Thursday, June 7, 2012

Do Solo Black Holes Roam the Universe?

If you were to take the 3 million solar mass black hole in the center of the Milky Way, and plop it into the solar system where the sun is, the Schwartzchild radius would be well within the orbit of Mercury. We wouldn't lose a single planet, though an earth "year" would shrink to roughly 2 hours. Hold your fist at arm's length. That's how big it would appear in the sky.

Now imagine trying to see something like that, from 4 billion light years away, moving faster than galactic escape velocity. The only reason you can see it at *all* is that it's still siphoning galactic gas into its accretion disk. Once it hits intergalactic space, you'll never see it again.

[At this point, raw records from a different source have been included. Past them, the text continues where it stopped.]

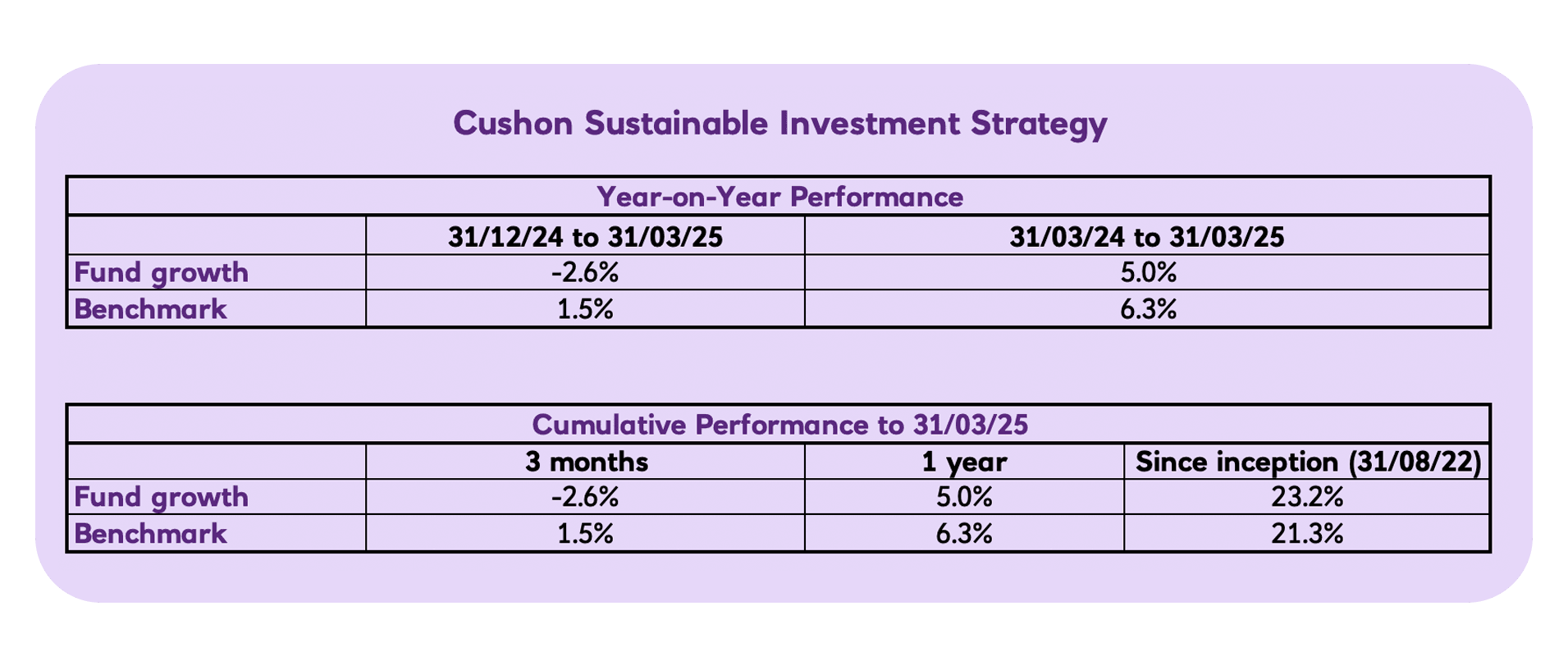The width and height of the screenshot is (1568, 656).
Task: Click the Cushon Sustainable Investment Strategy title
Action: tap(779, 124)
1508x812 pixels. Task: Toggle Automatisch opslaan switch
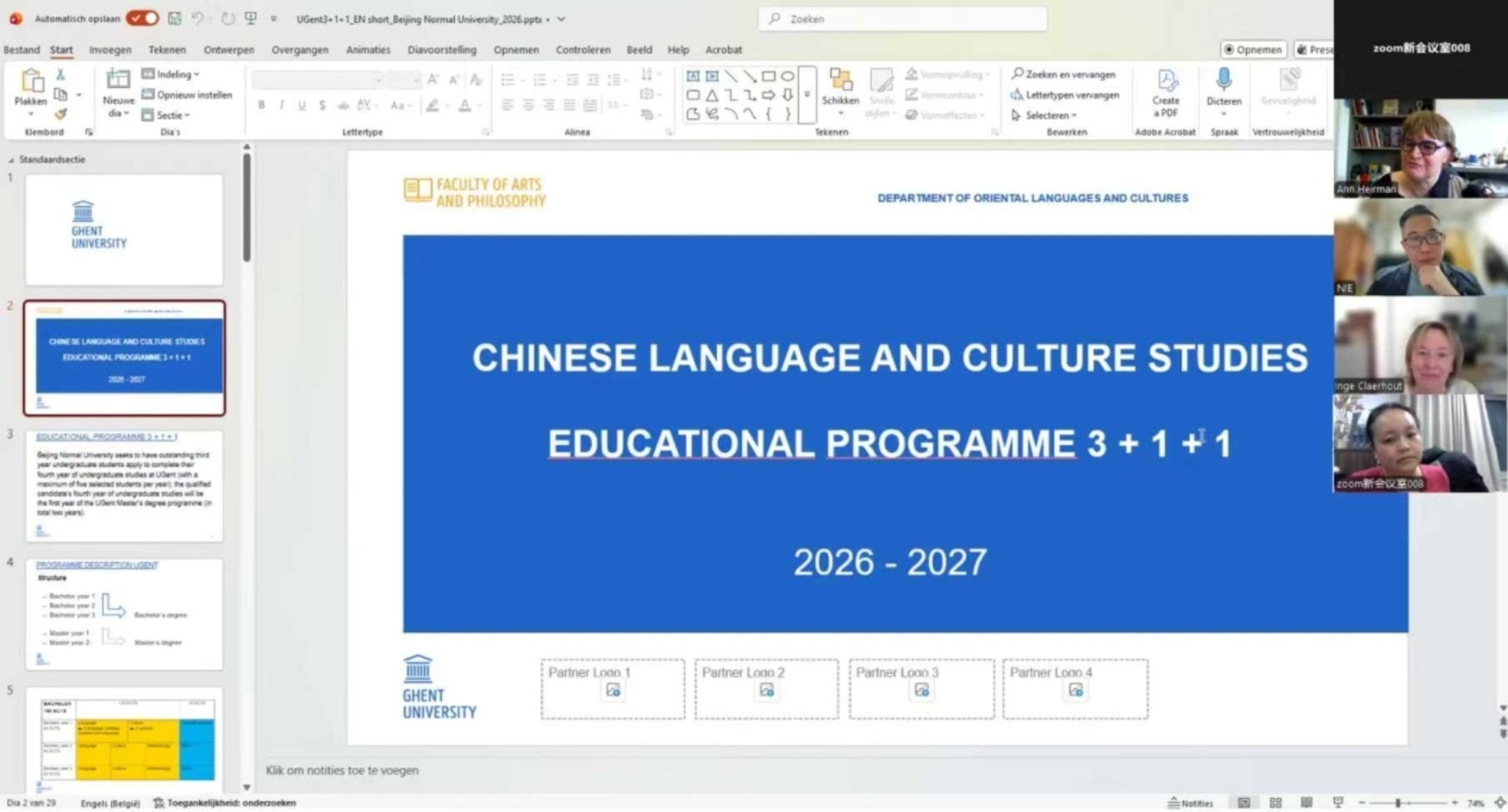pos(141,18)
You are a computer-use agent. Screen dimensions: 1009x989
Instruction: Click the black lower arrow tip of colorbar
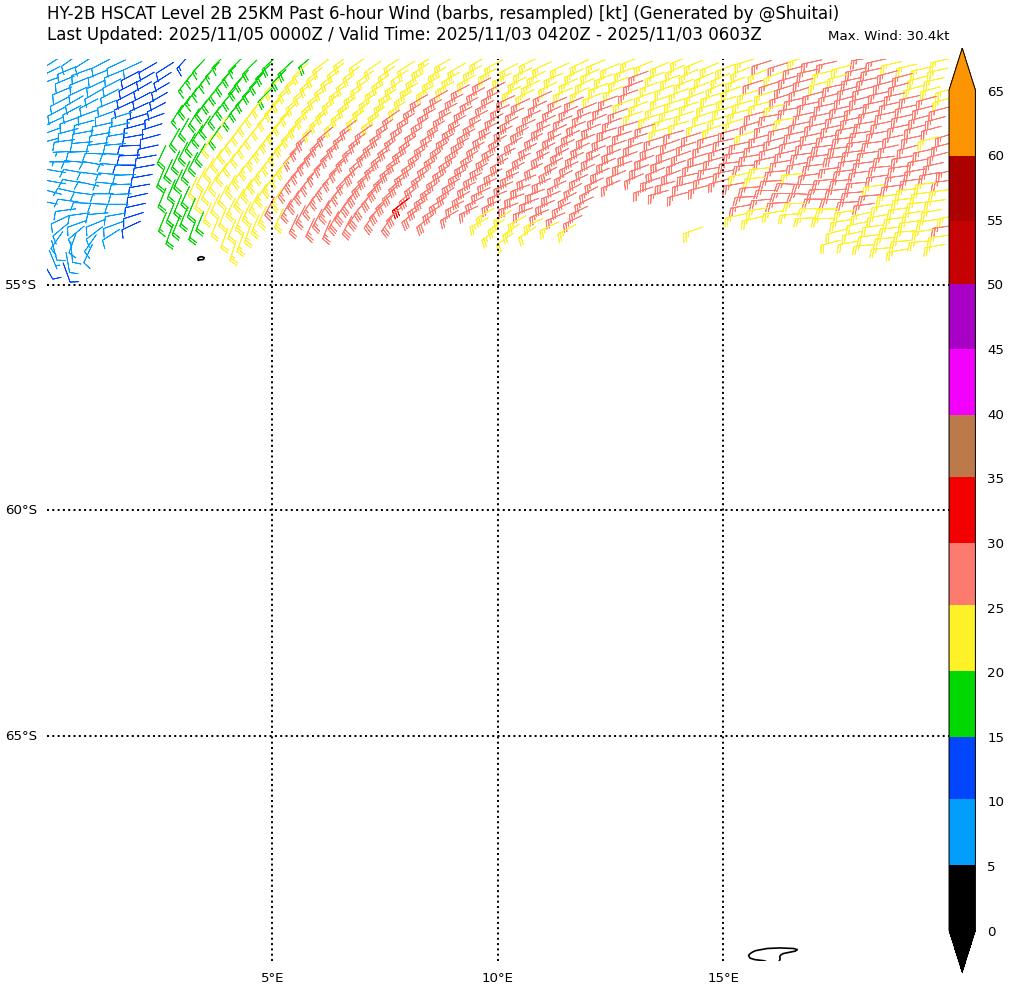coord(962,950)
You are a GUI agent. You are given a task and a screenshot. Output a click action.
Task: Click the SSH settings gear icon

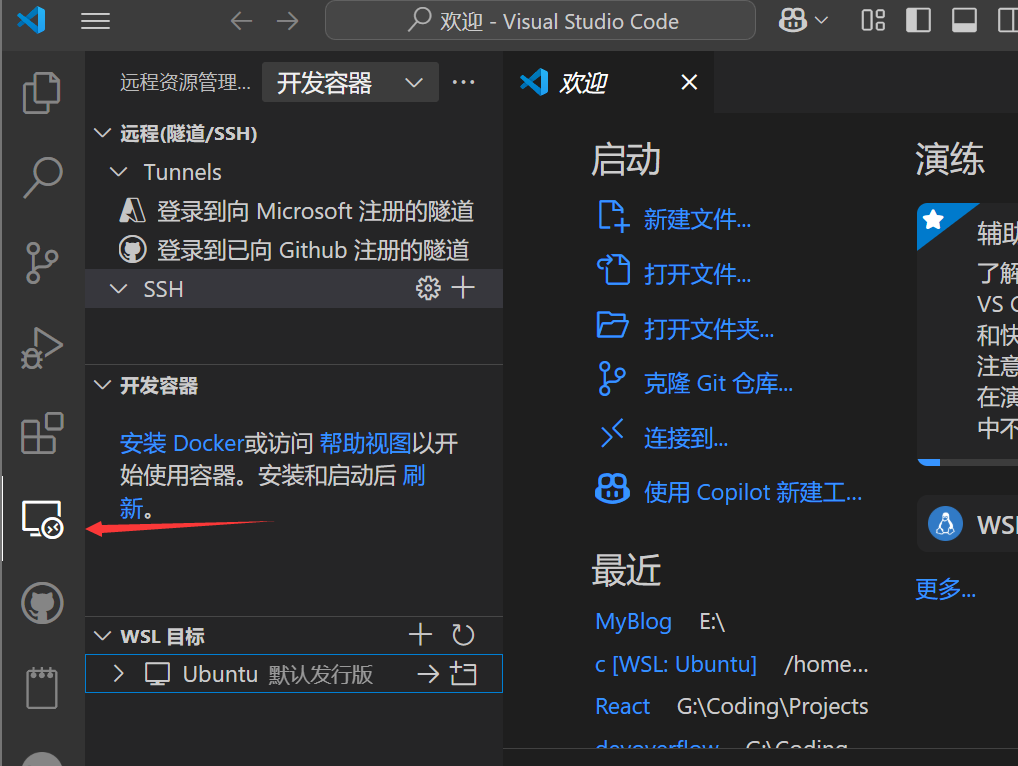click(428, 288)
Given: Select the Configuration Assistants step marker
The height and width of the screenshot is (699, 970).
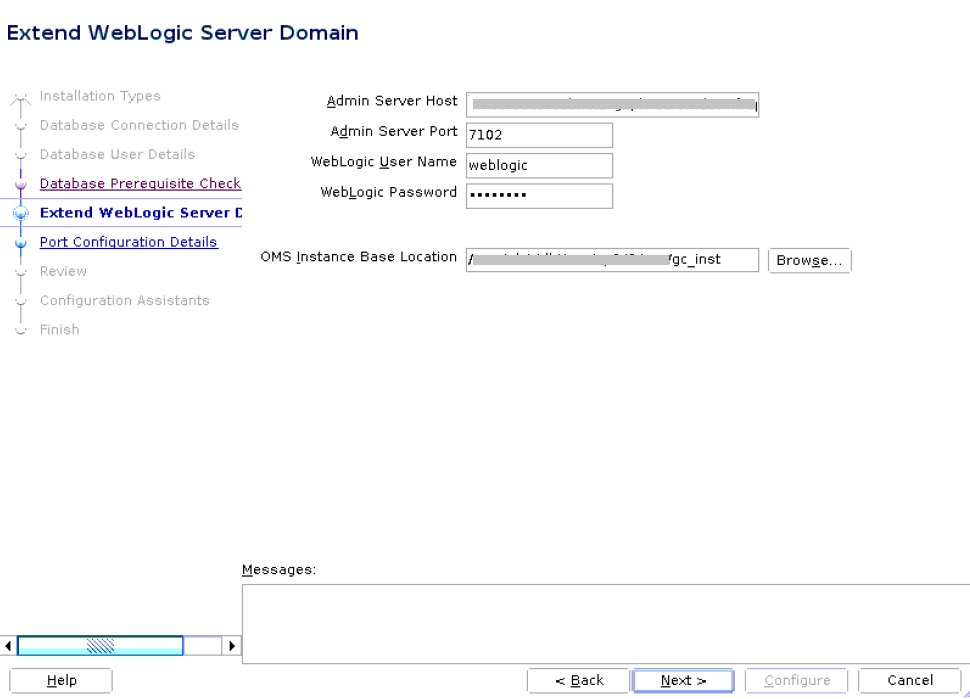Looking at the screenshot, I should [22, 301].
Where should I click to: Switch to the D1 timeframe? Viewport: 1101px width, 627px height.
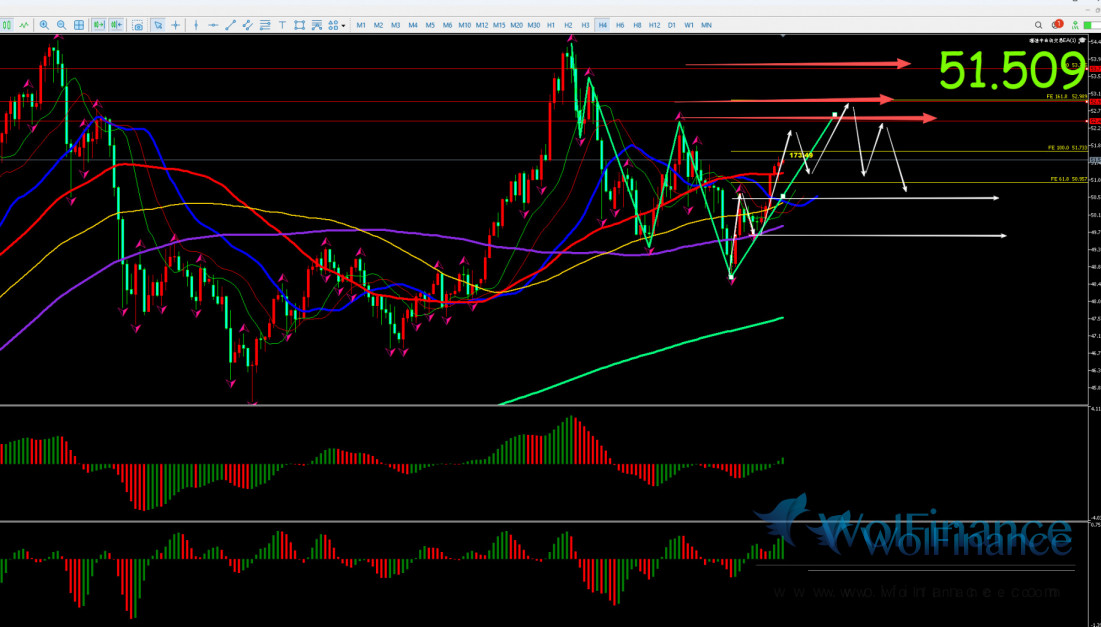pyautogui.click(x=672, y=25)
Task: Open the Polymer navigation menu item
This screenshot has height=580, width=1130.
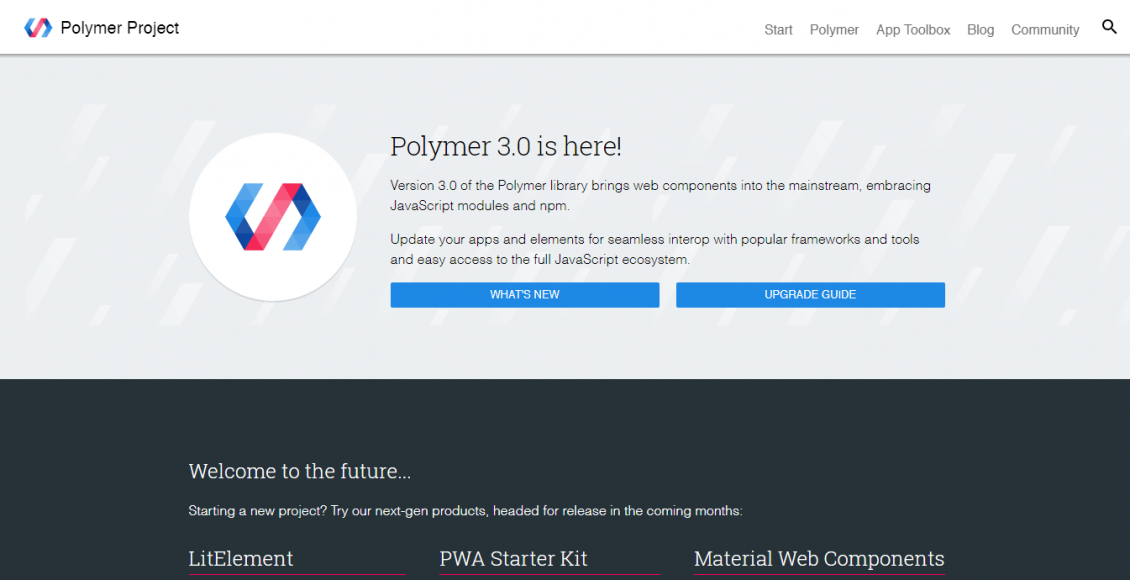Action: 834,29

Three million solar masses sounds huge, but is a microscopic fraction of the Milky Way's total mass (1-4 trillion solar masses). Given the quantity of matter orbiting near the center of a galaxy, I'd believe it likely that even if the central black hole were ejected, a new one would form in short (cosmologically speaking) time. So core ejection may not be a one-off, but a common event during galaxy collisions. In which case, there might be enough of them to partly explain dark matter (though certainly not enough to explain it all).

We also know there is a relationship between the mass of the central black hole, and the "tightness" of the arms in a spiral galaxy. But how would core ejection affect this? Given the speed of light, the outer regions of a galaxy would be tightly wound, while the inner region would be loosely wound (after core ejection). Wouldn't that look an awful lot like a barred spiral?

So many interesting questions, so few answers...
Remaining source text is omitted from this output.